-- TASK OBJECTIVE --
In your reply, reproduce every line of the data without any alteration.

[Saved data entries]
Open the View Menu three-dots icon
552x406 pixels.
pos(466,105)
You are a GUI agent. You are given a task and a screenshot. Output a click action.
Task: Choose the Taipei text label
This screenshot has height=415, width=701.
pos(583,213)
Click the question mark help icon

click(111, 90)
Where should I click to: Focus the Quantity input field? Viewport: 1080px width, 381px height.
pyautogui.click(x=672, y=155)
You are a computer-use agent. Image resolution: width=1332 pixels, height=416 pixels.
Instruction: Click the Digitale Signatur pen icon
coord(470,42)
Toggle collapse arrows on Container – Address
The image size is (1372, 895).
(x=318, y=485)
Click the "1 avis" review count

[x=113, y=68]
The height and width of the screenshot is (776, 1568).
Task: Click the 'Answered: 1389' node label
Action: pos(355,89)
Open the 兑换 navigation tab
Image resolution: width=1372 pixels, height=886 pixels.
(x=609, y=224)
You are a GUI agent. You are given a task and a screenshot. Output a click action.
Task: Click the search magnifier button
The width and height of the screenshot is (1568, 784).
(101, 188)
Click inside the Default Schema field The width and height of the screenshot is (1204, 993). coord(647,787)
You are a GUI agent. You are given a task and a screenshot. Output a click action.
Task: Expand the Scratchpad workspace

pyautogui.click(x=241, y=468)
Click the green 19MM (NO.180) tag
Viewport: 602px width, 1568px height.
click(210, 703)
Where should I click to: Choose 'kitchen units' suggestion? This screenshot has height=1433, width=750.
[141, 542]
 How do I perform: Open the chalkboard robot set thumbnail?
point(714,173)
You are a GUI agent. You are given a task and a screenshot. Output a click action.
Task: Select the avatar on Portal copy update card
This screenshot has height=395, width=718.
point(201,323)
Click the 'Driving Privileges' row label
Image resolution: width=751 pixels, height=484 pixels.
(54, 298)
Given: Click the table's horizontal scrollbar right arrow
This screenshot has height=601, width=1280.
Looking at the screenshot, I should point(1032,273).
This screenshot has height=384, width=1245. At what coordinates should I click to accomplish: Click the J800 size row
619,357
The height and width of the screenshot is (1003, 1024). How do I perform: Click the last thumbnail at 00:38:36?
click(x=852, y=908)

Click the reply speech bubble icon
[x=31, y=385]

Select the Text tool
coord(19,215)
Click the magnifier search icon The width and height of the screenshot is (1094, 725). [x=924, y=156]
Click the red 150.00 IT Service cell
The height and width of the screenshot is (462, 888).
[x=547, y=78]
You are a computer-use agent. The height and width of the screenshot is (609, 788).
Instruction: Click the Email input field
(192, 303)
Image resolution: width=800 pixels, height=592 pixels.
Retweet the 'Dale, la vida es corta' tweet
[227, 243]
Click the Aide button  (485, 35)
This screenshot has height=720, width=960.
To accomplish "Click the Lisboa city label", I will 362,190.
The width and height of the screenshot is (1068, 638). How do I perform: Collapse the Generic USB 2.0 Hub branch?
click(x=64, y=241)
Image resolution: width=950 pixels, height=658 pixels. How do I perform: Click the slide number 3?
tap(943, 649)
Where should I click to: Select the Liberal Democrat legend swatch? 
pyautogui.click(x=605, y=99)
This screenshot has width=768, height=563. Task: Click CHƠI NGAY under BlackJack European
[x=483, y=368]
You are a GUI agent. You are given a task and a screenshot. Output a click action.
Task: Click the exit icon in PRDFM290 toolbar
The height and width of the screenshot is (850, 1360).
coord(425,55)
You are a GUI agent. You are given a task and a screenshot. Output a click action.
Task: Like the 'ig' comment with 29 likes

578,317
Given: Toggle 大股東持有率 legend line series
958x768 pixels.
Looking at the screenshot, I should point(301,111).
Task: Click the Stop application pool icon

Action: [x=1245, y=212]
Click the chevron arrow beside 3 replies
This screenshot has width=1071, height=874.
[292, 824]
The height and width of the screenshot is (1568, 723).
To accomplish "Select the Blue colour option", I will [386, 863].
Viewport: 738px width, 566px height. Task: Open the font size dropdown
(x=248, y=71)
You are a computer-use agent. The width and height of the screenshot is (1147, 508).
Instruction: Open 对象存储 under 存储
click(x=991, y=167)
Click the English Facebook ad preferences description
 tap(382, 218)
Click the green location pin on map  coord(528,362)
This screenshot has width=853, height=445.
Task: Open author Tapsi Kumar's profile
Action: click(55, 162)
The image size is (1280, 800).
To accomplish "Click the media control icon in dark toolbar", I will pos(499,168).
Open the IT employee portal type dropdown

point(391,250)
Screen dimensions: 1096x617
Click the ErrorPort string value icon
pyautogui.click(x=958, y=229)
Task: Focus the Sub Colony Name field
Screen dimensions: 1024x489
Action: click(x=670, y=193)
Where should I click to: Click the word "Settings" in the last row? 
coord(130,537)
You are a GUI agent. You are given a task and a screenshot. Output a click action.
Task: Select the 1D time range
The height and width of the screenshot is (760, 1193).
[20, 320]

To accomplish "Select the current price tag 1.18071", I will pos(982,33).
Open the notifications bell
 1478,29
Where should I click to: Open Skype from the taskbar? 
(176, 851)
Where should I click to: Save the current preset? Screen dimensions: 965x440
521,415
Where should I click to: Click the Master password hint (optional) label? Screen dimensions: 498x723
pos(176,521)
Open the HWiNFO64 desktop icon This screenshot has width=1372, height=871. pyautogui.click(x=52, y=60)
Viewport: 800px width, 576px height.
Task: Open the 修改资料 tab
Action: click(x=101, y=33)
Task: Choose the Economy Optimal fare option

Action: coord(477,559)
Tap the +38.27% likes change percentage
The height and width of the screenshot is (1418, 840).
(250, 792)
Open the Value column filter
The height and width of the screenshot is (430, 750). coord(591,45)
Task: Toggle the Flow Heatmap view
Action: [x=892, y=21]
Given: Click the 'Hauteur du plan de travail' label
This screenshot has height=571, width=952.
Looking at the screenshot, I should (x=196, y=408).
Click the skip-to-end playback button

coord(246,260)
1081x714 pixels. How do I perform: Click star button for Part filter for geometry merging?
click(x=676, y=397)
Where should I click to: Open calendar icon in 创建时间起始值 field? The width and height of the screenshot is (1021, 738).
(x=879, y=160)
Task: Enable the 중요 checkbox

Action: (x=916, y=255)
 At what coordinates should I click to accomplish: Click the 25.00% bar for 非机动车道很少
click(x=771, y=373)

-- TASK OUTPUT --
Open the View Menu three-dots icon
552x406 pixels.
pos(466,105)
You are a GUI agent. You are given a task and a screenshot. Output a click action.
Task: Choose the Taipei text label
This screenshot has height=415, width=701.
pos(583,213)
Click the question mark help icon

click(111, 90)
Where should I click to: Focus the Quantity input field? Viewport: 1080px width, 381px height.
pyautogui.click(x=672, y=155)
You are a computer-use agent. Image resolution: width=1332 pixels, height=416 pixels.
Instruction: Click the Digitale Signatur pen icon
coord(470,42)
Toggle collapse arrows on Container – Address
The image size is (1372, 895).
(x=318, y=485)
Click the "1 avis" review count

[x=113, y=68]
The height and width of the screenshot is (776, 1568).
Task: Click the 'Answered: 1389' node label
Action: pos(355,89)
Open the 兑换 navigation tab
Image resolution: width=1372 pixels, height=886 pixels.
(x=609, y=224)
You are a GUI agent. You are given a task and a screenshot. Output a click action.
Task: Click the search magnifier button
The width and height of the screenshot is (1568, 784).
(101, 188)
Click inside the Default Schema field The width and height of the screenshot is (1204, 993). coord(647,787)
You are a GUI agent. You are given a task and a screenshot. Output a click action.
Task: Expand the Scratchpad workspace

pyautogui.click(x=241, y=468)
Click the green 19MM (NO.180) tag
Viewport: 602px width, 1568px height.
click(210, 703)
Where should I click to: Choose 'kitchen units' suggestion? This screenshot has height=1433, width=750.
[141, 542]
 How do I perform: Open the chalkboard robot set thumbnail?
point(714,173)
You are a GUI agent. You are given a task and a screenshot. Output a click action.
Task: Select the avatar on Portal copy update card
This screenshot has height=395, width=718.
point(201,323)
Click the 'Driving Privileges' row label
Image resolution: width=751 pixels, height=484 pixels.
(54, 298)
Given: Click the table's horizontal scrollbar right arrow
This screenshot has height=601, width=1280.
Looking at the screenshot, I should point(1032,273).
This screenshot has height=384, width=1245. At what coordinates should I click to accomplish: Click the J800 size row
619,357
The height and width of the screenshot is (1003, 1024). How do I perform: Click the last thumbnail at 00:38:36?
click(x=852, y=908)

Click the reply speech bubble icon
[x=31, y=385]

Select the Text tool
coord(19,215)
Click the magnifier search icon The width and height of the screenshot is (1094, 725). [x=924, y=156]
Click the red 150.00 IT Service cell
The height and width of the screenshot is (462, 888).
[x=547, y=78]
You are a computer-use agent. The height and width of the screenshot is (609, 788).
Instruction: Click the Email input field
(192, 303)
Image resolution: width=800 pixels, height=592 pixels.
Retweet the 'Dale, la vida es corta' tweet
[227, 243]
Click the Aide button  (485, 35)
This screenshot has height=720, width=960.
To accomplish "Click the Lisboa city label", I will 362,190.
The width and height of the screenshot is (1068, 638). How do I perform: Collapse the Generic USB 2.0 Hub branch?
click(x=64, y=241)
Image resolution: width=950 pixels, height=658 pixels. How do I perform: Click the slide number 3?
tap(943, 649)
Where should I click to: Select the Liberal Democrat legend swatch? 
pyautogui.click(x=605, y=99)
This screenshot has width=768, height=563. Task: Click CHƠI NGAY under BlackJack European
[x=483, y=368]
You are a GUI agent. You are given a task and a screenshot. Output a click action.
Task: Click the exit icon in PRDFM290 toolbar
The height and width of the screenshot is (850, 1360).
coord(425,55)
You are a GUI agent. You are given a task and a screenshot. Output a click action.
Task: Like the 'ig' comment with 29 likes

578,317
Given: Toggle 大股東持有率 legend line series
958x768 pixels.
Looking at the screenshot, I should point(301,111).
Task: Click the Stop application pool icon

Action: [x=1245, y=212]
Click the chevron arrow beside 3 replies
This screenshot has width=1071, height=874.
[292, 824]
The height and width of the screenshot is (1568, 723).
To accomplish "Select the Blue colour option", I will [386, 863].
Viewport: 738px width, 566px height. Task: Open the font size dropdown
(x=248, y=71)
You are a computer-use agent. The width and height of the screenshot is (1147, 508).
Instruction: Open 对象存储 under 存储
click(x=991, y=167)
Click the English Facebook ad preferences description
 tap(382, 218)
Click the green location pin on map  coord(528,362)
This screenshot has width=853, height=445.
Task: Open author Tapsi Kumar's profile
Action: click(55, 162)
The image size is (1280, 800).
To accomplish "Click the media control icon in dark toolbar", I will pos(499,168).
Open the IT employee portal type dropdown

point(391,250)
Screen dimensions: 1096x617
Click the ErrorPort string value icon
pyautogui.click(x=958, y=229)
Task: Focus the Sub Colony Name field
Screen dimensions: 1024x489
Action: click(x=670, y=193)
Where should I click to: Click the word "Settings" in the last row? 
coord(130,537)
You are a GUI agent. You are given a task and a screenshot. Output a click action.
Task: Select the 1D time range
The height and width of the screenshot is (760, 1193).
[20, 320]

To accomplish "Select the current price tag 1.18071", I will pos(982,33).
Open the notifications bell
 1478,29
Where should I click to: Open Skype from the taskbar? 
(176, 851)
Where should I click to: Save the current preset? Screen dimensions: 965x440
521,415
Where should I click to: Click the Master password hint (optional) label? Screen dimensions: 498x723
pos(176,521)
Open the HWiNFO64 desktop icon This screenshot has width=1372, height=871. pyautogui.click(x=52, y=60)
Viewport: 800px width, 576px height.
Task: Open the 修改资料 tab
Action: click(x=101, y=33)
Task: Choose the Economy Optimal fare option

Action: coord(477,559)
Tap the +38.27% likes change percentage
The height and width of the screenshot is (1418, 840).
(250, 792)
Open the Value column filter
The height and width of the screenshot is (430, 750). coord(591,45)
Task: Toggle the Flow Heatmap view
Action: [x=892, y=21]
Given: Click the 'Hauteur du plan de travail' label
This screenshot has height=571, width=952.
Looking at the screenshot, I should (x=196, y=408).
Click the skip-to-end playback button

coord(246,260)
1081x714 pixels. How do I perform: Click star button for Part filter for geometry merging?
click(x=676, y=397)
Where should I click to: Open calendar icon in 创建时间起始值 field? The width and height of the screenshot is (1021, 738).
(x=879, y=160)
Task: Enable the 중요 checkbox

Action: (x=916, y=255)
 At what coordinates should I click to accomplish: Click the 25.00% bar for 非机动车道很少
click(x=771, y=373)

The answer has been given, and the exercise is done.